The Thomas House, located near Mulberry, Kentucky in Shelby County, Kentucky was built between 1830 and 1840. It was added to the National Register of Historic Places in 1988.

== Features ==
The listed area of the property is 1.2 acre.This is defined by a fences on three sides. A long driveway stretches about 1000 ft downhill and south to Cropper Road (Kentucky Route 43).

The house consists of two stories, built with a center-passage plan and Settlement Vernacular architecture. The house was built with a 4-bay frame using brick nogging. The porch is built in a Greek Revival style. The foundation of the South section is rubble while the North section is concrete. Its original blinds were preserved and are still in use.

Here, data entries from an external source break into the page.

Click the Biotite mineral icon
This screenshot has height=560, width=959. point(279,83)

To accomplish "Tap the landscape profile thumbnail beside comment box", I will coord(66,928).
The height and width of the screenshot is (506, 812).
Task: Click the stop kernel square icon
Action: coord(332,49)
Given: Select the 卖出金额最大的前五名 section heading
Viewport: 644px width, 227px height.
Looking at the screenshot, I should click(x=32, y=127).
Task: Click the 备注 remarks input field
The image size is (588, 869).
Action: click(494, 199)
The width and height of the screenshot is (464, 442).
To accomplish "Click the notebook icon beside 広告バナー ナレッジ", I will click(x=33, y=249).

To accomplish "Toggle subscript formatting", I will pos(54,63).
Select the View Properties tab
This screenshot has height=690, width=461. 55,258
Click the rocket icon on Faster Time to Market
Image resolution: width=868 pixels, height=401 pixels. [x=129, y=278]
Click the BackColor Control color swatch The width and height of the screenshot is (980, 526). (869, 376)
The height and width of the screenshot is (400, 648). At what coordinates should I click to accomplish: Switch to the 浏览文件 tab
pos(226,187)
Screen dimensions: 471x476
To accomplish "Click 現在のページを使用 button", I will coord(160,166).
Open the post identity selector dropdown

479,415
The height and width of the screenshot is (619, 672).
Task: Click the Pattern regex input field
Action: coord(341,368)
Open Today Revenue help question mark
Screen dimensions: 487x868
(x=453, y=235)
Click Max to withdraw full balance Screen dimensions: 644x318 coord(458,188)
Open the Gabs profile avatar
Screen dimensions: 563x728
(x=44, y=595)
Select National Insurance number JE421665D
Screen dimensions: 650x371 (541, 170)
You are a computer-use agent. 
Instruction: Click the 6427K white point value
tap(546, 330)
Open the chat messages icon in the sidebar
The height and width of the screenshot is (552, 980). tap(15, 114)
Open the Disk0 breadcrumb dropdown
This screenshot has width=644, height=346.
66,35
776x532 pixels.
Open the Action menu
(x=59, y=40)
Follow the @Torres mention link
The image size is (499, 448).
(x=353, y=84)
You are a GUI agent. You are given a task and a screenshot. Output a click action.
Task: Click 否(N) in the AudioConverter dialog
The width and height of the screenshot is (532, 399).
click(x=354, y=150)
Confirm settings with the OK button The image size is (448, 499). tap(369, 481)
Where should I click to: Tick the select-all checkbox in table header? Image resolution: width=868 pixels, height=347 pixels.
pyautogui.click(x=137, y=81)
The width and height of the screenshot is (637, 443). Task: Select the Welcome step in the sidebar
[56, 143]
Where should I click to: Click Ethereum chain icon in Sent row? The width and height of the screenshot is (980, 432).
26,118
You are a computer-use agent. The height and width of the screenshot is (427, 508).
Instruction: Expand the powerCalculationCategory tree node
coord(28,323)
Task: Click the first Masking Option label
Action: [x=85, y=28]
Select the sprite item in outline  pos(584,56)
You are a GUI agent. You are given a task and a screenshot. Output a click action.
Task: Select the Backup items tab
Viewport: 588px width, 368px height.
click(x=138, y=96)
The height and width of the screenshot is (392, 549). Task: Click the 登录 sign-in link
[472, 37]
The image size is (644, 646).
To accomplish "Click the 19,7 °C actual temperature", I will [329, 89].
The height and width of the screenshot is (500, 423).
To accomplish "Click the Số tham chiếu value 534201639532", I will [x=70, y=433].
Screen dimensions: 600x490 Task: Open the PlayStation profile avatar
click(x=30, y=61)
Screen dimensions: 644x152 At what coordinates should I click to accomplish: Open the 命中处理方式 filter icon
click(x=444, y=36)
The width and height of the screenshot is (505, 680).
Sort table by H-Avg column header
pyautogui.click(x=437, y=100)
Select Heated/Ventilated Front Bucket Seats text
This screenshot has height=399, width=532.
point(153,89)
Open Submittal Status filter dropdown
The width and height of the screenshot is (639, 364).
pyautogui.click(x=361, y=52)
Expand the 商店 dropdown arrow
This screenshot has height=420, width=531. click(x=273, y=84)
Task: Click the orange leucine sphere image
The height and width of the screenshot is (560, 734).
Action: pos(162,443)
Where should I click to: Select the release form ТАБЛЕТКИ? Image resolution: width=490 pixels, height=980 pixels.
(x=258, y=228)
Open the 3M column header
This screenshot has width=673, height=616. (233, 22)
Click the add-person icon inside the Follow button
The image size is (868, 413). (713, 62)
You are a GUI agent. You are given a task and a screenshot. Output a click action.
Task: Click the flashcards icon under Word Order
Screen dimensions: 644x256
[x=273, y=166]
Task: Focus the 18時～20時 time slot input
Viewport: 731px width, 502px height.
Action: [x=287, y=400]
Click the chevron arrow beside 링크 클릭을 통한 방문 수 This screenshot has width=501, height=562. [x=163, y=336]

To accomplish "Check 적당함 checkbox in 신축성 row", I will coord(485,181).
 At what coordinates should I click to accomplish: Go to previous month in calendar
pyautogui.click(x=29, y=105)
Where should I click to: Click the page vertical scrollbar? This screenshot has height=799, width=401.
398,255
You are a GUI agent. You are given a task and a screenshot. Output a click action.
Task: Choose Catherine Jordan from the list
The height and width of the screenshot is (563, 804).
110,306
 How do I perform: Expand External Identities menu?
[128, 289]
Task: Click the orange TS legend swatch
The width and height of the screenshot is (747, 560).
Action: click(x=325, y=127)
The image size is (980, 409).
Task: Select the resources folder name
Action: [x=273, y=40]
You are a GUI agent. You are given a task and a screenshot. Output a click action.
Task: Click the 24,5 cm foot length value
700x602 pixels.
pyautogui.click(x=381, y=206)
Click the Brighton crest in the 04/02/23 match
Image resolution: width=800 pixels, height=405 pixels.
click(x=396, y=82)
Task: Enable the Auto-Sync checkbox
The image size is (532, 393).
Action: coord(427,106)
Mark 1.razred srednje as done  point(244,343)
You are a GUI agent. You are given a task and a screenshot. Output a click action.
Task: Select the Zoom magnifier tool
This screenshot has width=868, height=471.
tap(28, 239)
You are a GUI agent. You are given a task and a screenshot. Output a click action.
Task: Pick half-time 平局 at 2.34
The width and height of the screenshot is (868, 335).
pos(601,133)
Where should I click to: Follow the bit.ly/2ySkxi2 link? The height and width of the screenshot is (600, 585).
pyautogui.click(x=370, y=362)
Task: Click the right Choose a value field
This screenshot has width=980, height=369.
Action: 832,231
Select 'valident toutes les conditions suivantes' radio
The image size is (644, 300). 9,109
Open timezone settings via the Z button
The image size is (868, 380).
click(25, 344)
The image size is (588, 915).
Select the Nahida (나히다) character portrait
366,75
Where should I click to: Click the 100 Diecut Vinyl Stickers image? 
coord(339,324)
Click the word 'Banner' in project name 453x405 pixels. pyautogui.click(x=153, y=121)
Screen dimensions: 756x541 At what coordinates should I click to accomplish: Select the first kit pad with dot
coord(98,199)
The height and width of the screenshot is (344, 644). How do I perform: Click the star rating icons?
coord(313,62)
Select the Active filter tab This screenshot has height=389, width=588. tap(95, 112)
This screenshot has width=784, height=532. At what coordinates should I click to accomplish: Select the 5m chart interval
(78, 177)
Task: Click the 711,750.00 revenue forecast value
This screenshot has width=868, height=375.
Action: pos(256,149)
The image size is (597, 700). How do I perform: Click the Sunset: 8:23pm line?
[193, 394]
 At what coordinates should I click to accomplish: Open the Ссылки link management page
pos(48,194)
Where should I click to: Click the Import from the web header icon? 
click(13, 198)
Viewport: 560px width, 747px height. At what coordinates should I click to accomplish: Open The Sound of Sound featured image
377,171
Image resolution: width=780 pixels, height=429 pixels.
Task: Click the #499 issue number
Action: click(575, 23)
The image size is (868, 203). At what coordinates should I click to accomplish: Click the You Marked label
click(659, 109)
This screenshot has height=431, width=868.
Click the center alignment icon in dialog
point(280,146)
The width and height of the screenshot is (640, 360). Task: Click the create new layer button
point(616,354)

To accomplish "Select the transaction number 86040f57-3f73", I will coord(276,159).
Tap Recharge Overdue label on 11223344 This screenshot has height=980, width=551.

Several contributing buildings lay within the domestic space including a shed, barn, and tenant house. A cellar is also present and was likely used to store food.

==History==
The main building was built around 1830 or 1840 by an unknown builder on a property that was acquired by the Thomas family in the 1830s.

The building was listed on the National Register of Historic Places followed a 1986-87 study of the historic resources of Shelby County.

== Significance ==
The house represents an extremely well preserved an example of 19th century life. The house's architecture, style, and material remain mostly intact. Its wood frame is rare among historic buildings in Shelby County.

The cellar is a lasting demonstration of food storage and handling practices during the time period.